Even if we reform the industries and clean up the culture, we face an even greater problem: inertia. People are now decades into a lifestyle of gluttony, passivity, and decline. It’s easy to stay fat, it’s easy to be infertile, and it will never again be hard to afford overeating. From now until the end of history, it will be cheap to destroy yourself.
But a population that is unhealthy, infertile, and fat has no future. Not just metaphorically—it literally cannot reproduce, cannot defend itself, and cannot survive.
This is a bigger threat than an army on your border or a nuclear weapon on your horizon. A society that cannot generate healthy, disciplined, and reproductively competent people is already defeated.
So the question becomes: What are we going to do about it?
We Must Change the Incentives
It is no longer enough to warn or educate. We must rebuild a structure of incentives that rewards health, fertility, and responsibility—and punishes their opposites. We must ensure that the unhealthy, the voluntarily infertile, and the proudly obese do not impose a burden on the rest of us without reciprocity.
These are not policy suggestions. They are predictions. Because as decline accelerates, the motivation to reverse it will become unbearable. And what today seems extreme will soon seem obvious.
Here’s What I Predict Will Happen in the Next 50 Years:
1. The Restoration of the Citizen Militia
A healthy society requires men who are capable of defending it—and that means the return of the citizen militia. Every able-bodied man will be required to participate in defense and emergency preparedness. Physical fitness will be a prerequisite for political participation. No fit body, no vote.
If you can’t run a mile, carry a pack, or shoot straight—why should your opinion carry weight in determining the fate of the nation?
There will likely be a women’s auxiliary as well—supporting logistics, medical services, and civil continuity during crises. But this, too, will require physical competence. Health and capability will be the minimum standard of adulthood.
2. A Fitness Requirement for High School Graduation
Every year of high school will include a mandatory physical fitness exam. Fail it, and you don’t advance.
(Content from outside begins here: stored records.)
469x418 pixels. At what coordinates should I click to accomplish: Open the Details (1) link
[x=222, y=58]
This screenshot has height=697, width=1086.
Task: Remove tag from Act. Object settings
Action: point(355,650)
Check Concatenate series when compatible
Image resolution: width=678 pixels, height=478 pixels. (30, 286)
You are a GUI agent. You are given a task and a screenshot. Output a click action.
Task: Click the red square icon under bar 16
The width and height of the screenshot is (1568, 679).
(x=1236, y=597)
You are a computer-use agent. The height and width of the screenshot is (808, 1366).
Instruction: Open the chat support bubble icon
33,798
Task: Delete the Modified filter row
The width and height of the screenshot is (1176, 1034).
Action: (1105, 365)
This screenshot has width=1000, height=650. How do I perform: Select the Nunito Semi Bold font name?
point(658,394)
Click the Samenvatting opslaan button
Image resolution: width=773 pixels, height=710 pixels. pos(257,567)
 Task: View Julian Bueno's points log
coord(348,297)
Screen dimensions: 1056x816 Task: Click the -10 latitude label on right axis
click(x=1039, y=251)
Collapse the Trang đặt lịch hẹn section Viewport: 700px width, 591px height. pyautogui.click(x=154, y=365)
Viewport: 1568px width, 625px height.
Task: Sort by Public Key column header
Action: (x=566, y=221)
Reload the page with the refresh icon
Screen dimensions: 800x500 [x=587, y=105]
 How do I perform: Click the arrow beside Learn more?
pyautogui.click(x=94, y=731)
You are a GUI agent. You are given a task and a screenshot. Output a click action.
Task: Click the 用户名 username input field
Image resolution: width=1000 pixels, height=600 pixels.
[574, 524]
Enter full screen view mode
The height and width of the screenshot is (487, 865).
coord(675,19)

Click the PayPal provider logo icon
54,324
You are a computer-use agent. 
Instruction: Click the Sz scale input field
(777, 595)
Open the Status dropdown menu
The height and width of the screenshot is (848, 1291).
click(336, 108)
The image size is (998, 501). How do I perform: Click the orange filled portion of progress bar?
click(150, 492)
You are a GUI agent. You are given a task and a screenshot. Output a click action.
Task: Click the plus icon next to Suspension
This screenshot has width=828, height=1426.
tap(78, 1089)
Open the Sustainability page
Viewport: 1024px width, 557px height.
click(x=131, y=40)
Only those with untreatable conditions will be exempt—and they will not receive a diploma. Education will no longer pretend that a weak body can house a strong mind.
Don’t worry—there will be alternative ways to contribute to the economy, but the era of diploma handouts for the sedentary is over.
3. Having Children Will Be Restored as a Civic Duty
Historically, childbearing wasn’t just a private choice—it was a civic responsibility, like taxation or military service. Single people were taxed for failing to marry; married couples were taxed for failing to have children. This wasn’t oppression—it was civilization maintenance.
You don’t want children? Fine. But don’t expect to have equal say in a future you are refusing to help create.
Those who abstain from parenthood are not necessarily evil or broken. But their choices must be treated honestly—as evidence of non-participation in the long-term project of civilization. And as such, they will be excluded from certain civic privileges, such as voting.
4. An Obesity Tax and the Return of Stigma
Nature is not kind to weakness. Societies that survive stigmatize the unattractive—and there is nothing more unattractive than visible decay through neglect. Fatness is not a neutral condition. It is a symptom of dysfunction.
We will likely impose a fat tax, but more powerfully, we will impose social consequences. People will avoid dating the obese. Employers will quietly disqualify them. And yes—support will be available to help them change, because it benefits all of us when they do.
In extreme cases, mandatory treatment facilities—what you might call “fat jail”—may be established. These will function like quarantine zones for a public health crisis: people will be confined until they are no longer a risk to themselves and others.
You might laugh. But you won’t be laughing for long.
This Is Not a Warning. It’s a Forecast.
The survival of civilization demands we reverse the tide of weakness. And as the stakes become undeniable, even the most coddled societies will begin to take action. What now seems radical will one day seem inevitable.
We will either return to strength, or we will perish.
The good news? The comeback always looks like madness to the decadent. But to those who see clearly, it looks like hope.